A driver of declines in 2023 is likely inventory reductions. These reductions are a result of several factors. A few examples are:

  • With elevated interest rates, both wholesalers and retailers are reducing working capital by cutting inventories.
  • The Census Bureau tracks the value of sales and inventories of Beer, Wine, and Spirits wholesalers. For the five years before the Pandemic, wholesale inventories on a monthly basis averaged 11.4% of annual sales. In 2023, inventories have averaged 13.7% of annual sales. This is a significant increase in a high-interest rate environment.
  • During the Pandemic, consumers appear to have increased purchases of Beverage Alcohol. This was seen in Wine DTC numbers in 2020 and 2021. Likewise, this was seen with significant expansion of NABCA volumes, especially in 2020. These trends can be considered pantry loading, and consumers have likely been destocking their pantries.
  • Consumer spending, especially for lower-income consumers, has been pinched. Since January 2021, grocery inflation is up 22%, while the average hourly wage for all workers is only up 12%.

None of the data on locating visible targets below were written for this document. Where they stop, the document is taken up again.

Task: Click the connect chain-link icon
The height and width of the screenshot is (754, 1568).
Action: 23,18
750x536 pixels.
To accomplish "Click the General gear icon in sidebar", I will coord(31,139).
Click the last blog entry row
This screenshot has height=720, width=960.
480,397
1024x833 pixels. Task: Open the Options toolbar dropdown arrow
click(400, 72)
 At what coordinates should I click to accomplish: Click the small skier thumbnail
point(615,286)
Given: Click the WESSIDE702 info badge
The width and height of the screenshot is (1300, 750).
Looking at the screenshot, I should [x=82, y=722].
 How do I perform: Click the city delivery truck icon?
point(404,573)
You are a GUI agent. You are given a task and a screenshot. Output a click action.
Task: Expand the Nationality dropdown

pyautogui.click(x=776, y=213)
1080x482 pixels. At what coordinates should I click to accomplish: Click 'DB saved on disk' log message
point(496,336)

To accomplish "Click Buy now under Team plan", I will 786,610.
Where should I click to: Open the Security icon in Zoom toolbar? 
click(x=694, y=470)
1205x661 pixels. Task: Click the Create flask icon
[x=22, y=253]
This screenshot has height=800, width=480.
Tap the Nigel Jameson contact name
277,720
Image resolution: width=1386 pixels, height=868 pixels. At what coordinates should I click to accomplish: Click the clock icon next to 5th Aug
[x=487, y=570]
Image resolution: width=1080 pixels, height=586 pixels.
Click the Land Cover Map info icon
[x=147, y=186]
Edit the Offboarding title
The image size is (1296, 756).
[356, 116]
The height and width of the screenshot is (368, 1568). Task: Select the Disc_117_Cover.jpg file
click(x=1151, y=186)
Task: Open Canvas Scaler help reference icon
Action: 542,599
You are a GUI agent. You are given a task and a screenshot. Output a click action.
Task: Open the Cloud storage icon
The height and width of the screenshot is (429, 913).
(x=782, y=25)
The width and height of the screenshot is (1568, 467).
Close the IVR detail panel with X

A note of good news in 2023 is that consumers continued to increase spending on Beverage Alcohol. Total spending was $398.9 billion. Off-Premise beverage alcohol spending was $238.7 billion, up +2.7% versus 2022. On-Premise spending was $160.2 billion, up +10.2% versus 2022. The faster growth in the On-Premise was driven by higher inflation continuing in the On-Premise, likely driven by the need for higher markups in these channels to offset higher costs.

While some of the declines have been driven by inventory reductions there are other troubling issues. Based on Gallup survey data, a higher share of younger consumers have a less positive view of Beverage Alcohol. In addition, there are troubling signs from various government bodies with a more negative view of alcohol. The industry needs to work together to overcome these issues to make sure 2023 is not the new norm.